I think I've noted this before, but more and more mapping services and GPS units are suggesting Corridor H/I-66 as the preferred route from this area to the DC region, over I-79/I-68 and I-64/I-81/I-66. I expect that to increase as more segments of H are completed. Right now, with the unfinished segments as they are, I'd still rather take US 48 than either I-68 or I-64.

Traffic patterns from this region to DC have really morphed over the years. I know I've mentioned working with Malcolm "Mac" Kilduff before. He took a couple of trips annually back to DC. He originally used KY 15, US 119, US 23, and Alternate US 58 to access I-81 at Abingdon. When enough of the future routing of I-68 was complete, back in that route's US 48 days, he started taking that route. I don't know if he ever used the WV Turnpike and I-64 when the route was finished between Beckley and Sam Black Church or not.

On my family's vacation to DC in the early 1980s, we used the northern route. I don't think the four-lane was finished past Cumberland, but it still wasn't a bad route even then.

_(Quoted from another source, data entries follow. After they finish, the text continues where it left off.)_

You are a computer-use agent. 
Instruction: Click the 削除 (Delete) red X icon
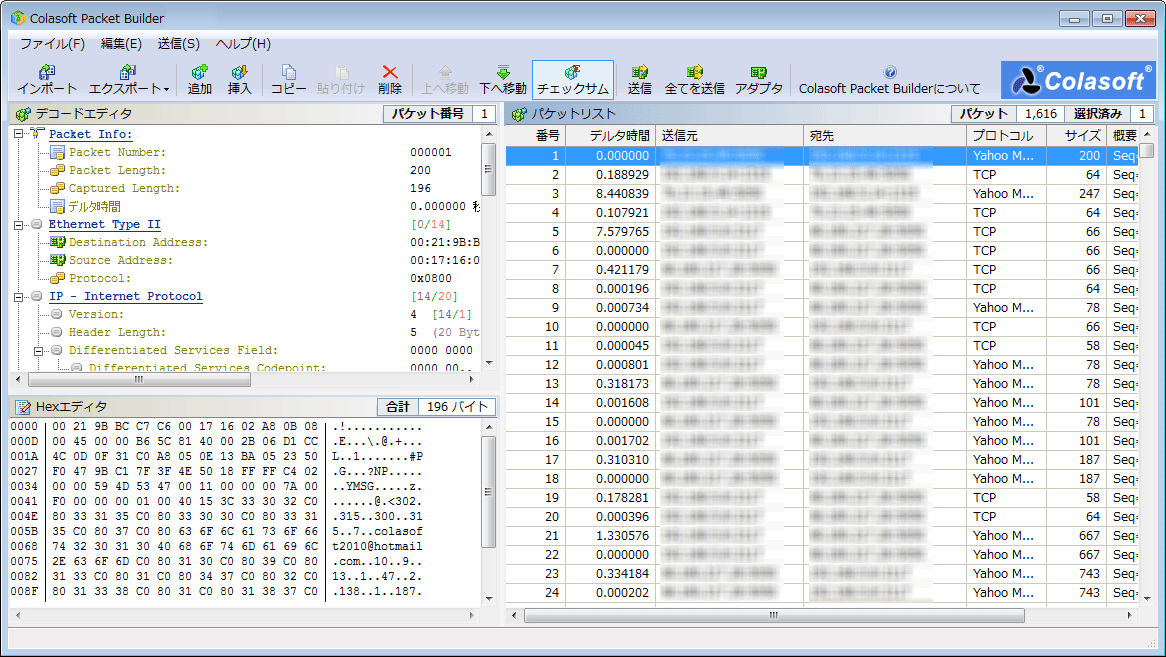pos(390,73)
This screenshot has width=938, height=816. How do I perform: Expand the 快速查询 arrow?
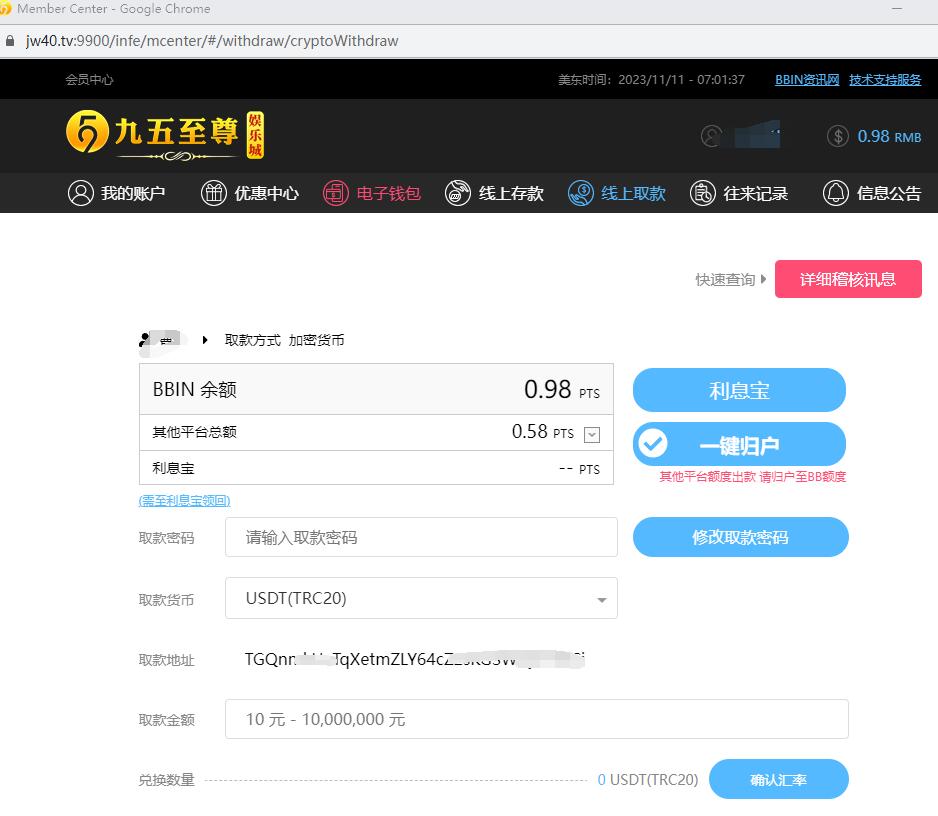[764, 280]
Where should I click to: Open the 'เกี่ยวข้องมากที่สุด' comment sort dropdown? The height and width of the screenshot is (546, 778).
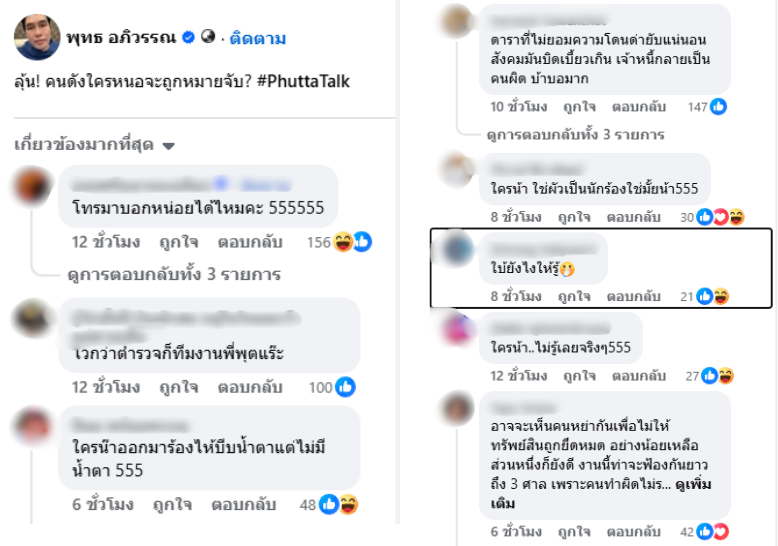[x=94, y=145]
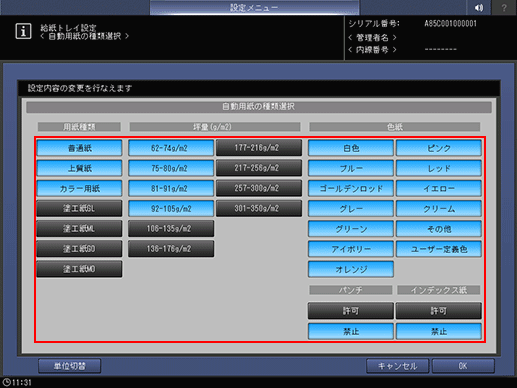The height and width of the screenshot is (388, 517).
Task: Click the 単位切替 unit switch button
Action: coord(70,366)
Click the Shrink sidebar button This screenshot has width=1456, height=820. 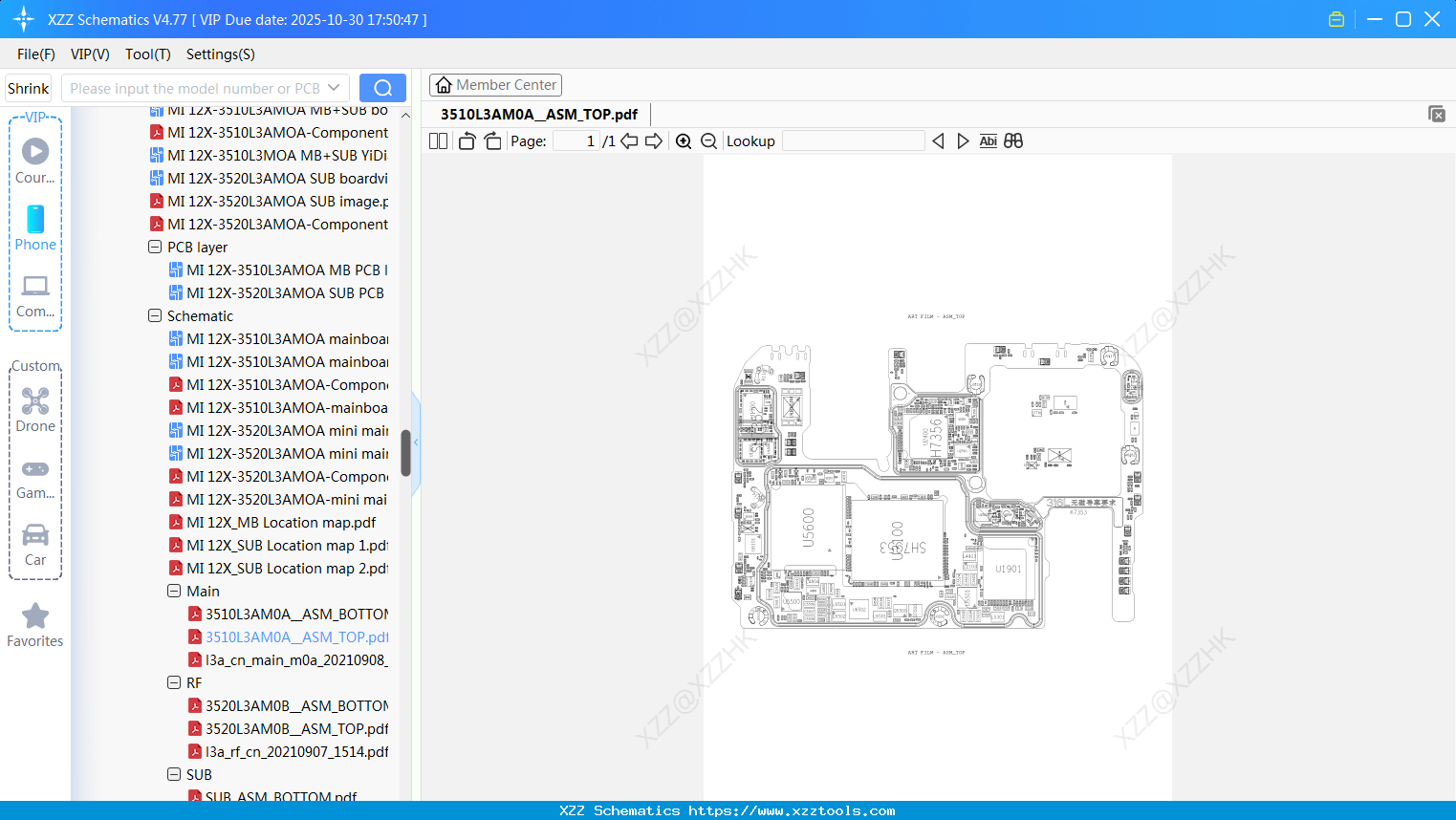point(27,87)
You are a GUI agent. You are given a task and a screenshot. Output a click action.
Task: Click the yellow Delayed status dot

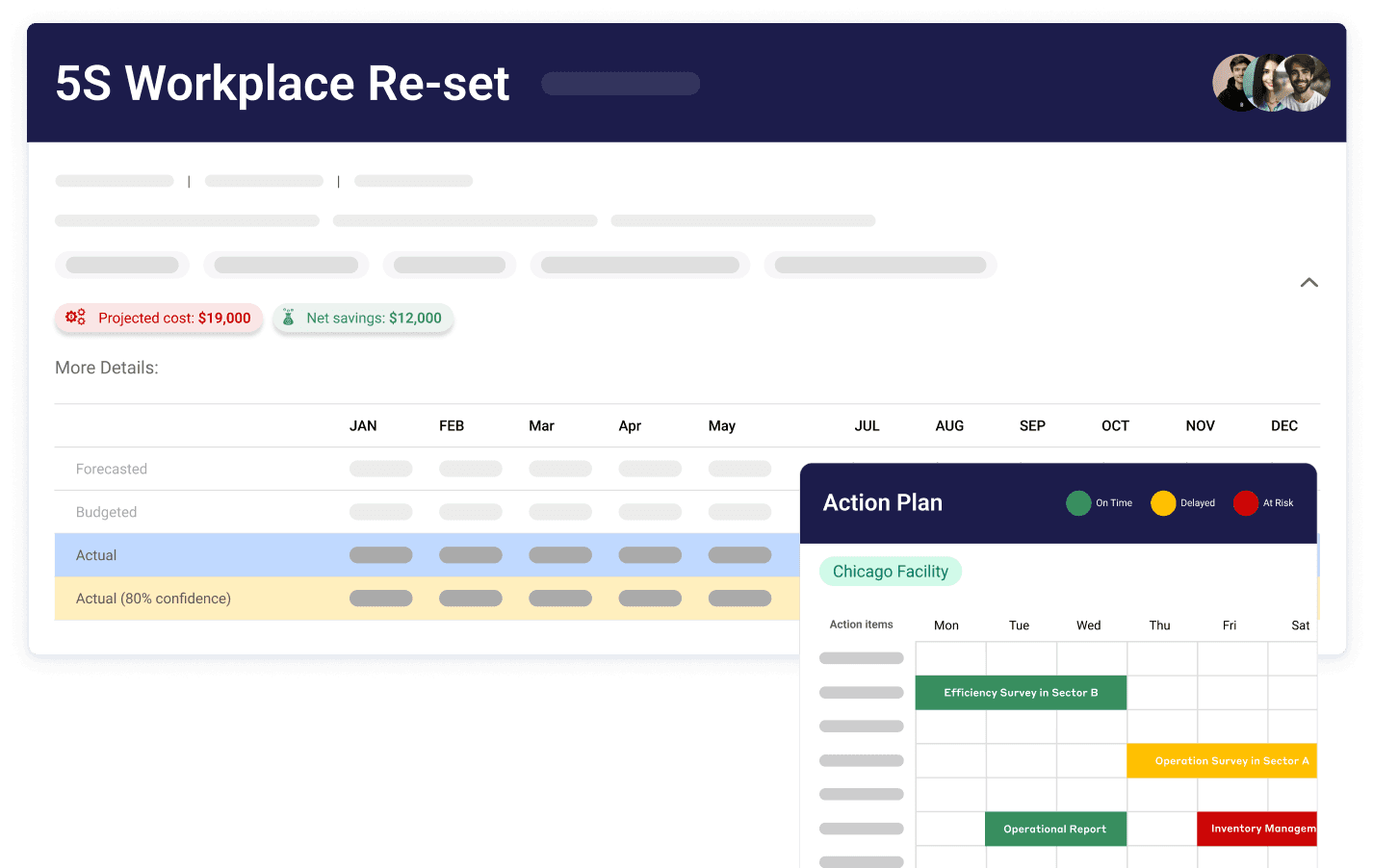click(1162, 502)
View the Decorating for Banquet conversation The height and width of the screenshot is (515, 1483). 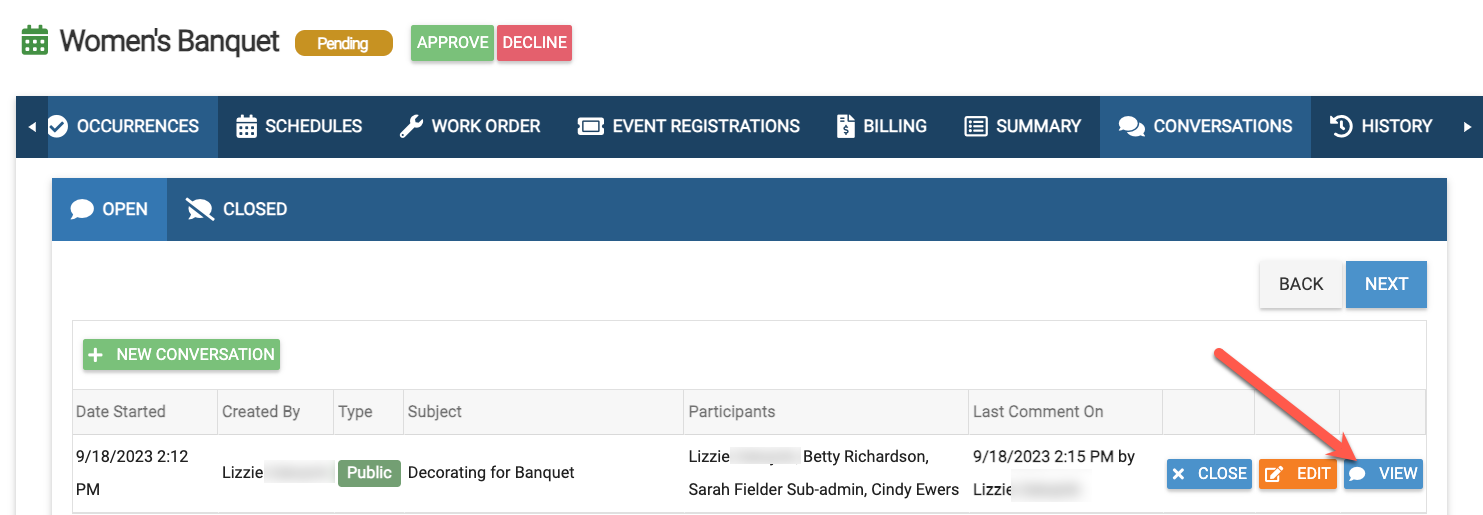pyautogui.click(x=1383, y=474)
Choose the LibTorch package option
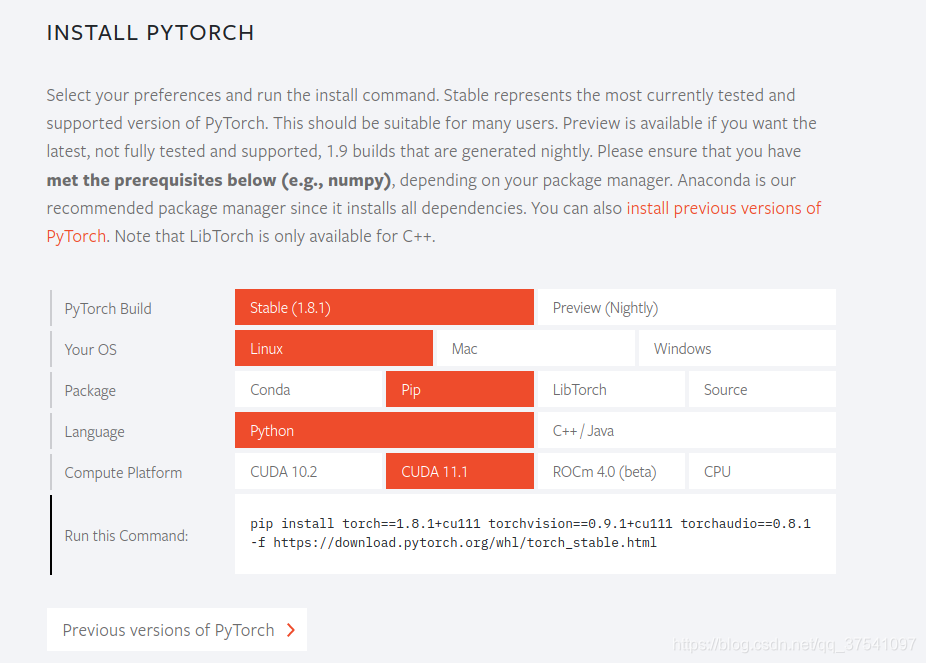 click(610, 389)
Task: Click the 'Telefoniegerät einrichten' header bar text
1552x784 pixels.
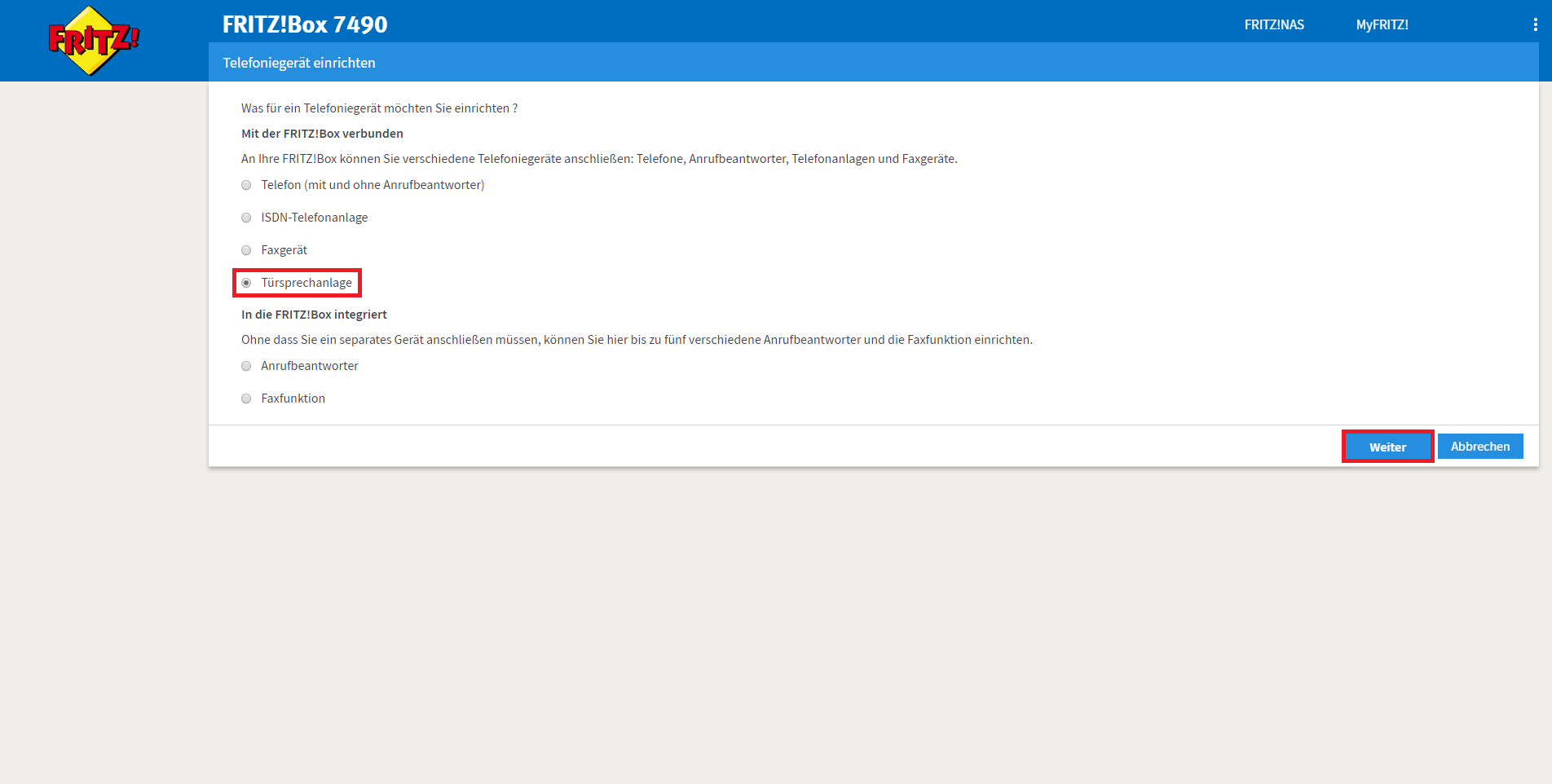Action: 299,63
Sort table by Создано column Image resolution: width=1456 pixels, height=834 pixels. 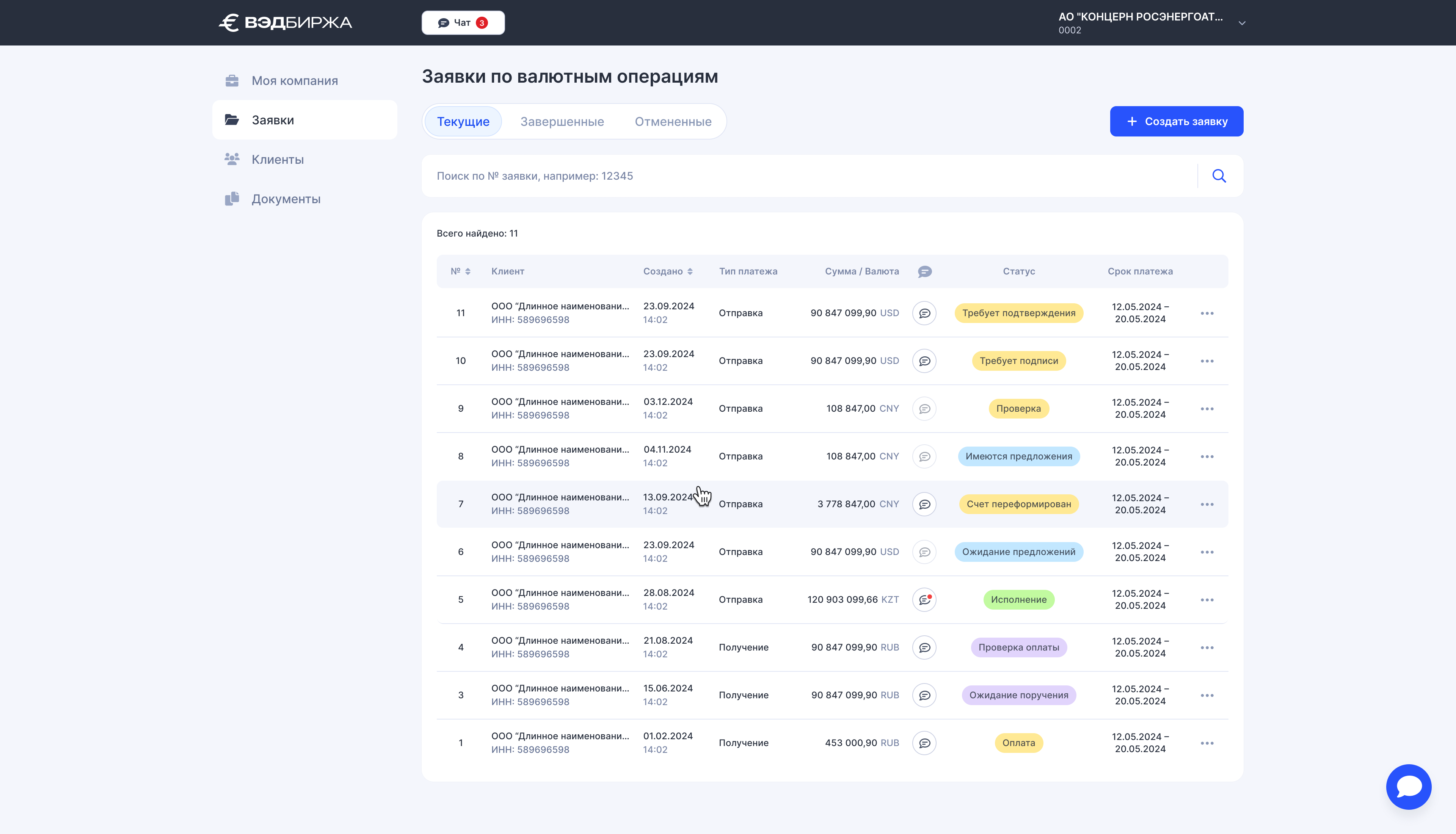pos(668,271)
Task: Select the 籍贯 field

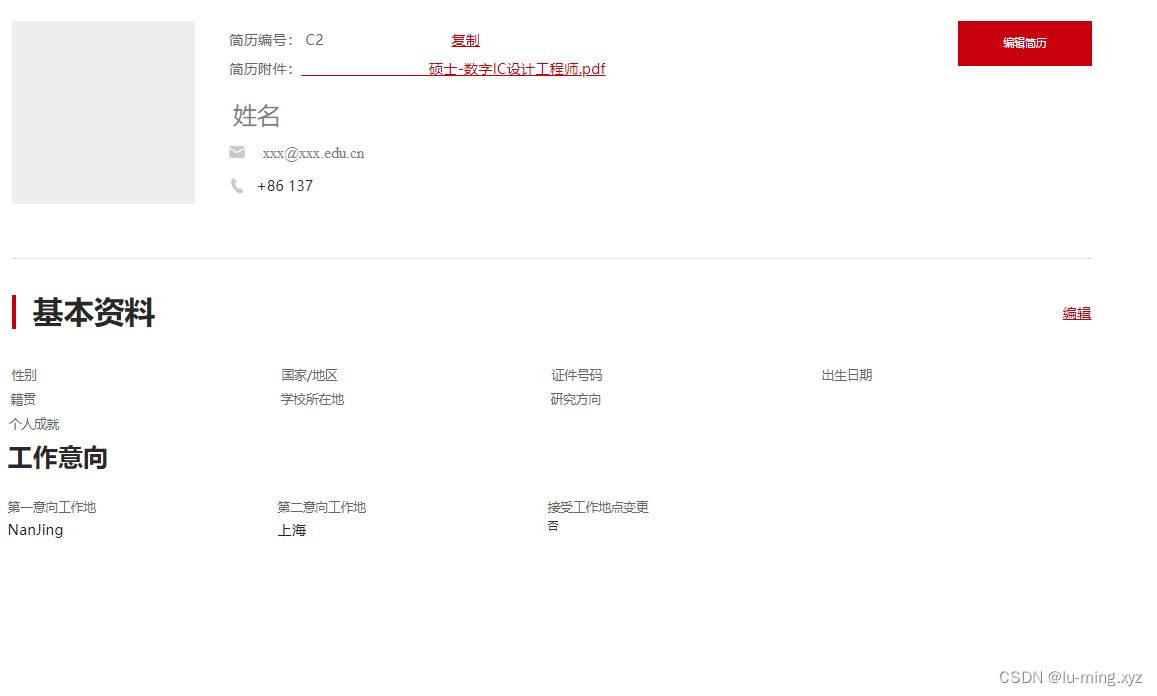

Elkins was and is the primary town in the Potomac Highlands area. The development along US 219/US 250 has nothing to do with Corridor H.

Elkins is west of the Eastern Continental Divide.  It is not in the Potomac drainage. 

Tucker, Randolph, and Pocahontas Counties are traditionally grouped as part of the Potomac Highlands even though little to none of them is in the Potomac River watershed.

Tourism groupings often make little sense. For years, Kentucky's tourism books had Powell and Wolfe counties, which are adjacent and both in the Red River Gorge area, in separate regions. There was even a notation acknowledging that. Seems like it would have been easier and made more sense for them to just move one the counties to a more appropriate region.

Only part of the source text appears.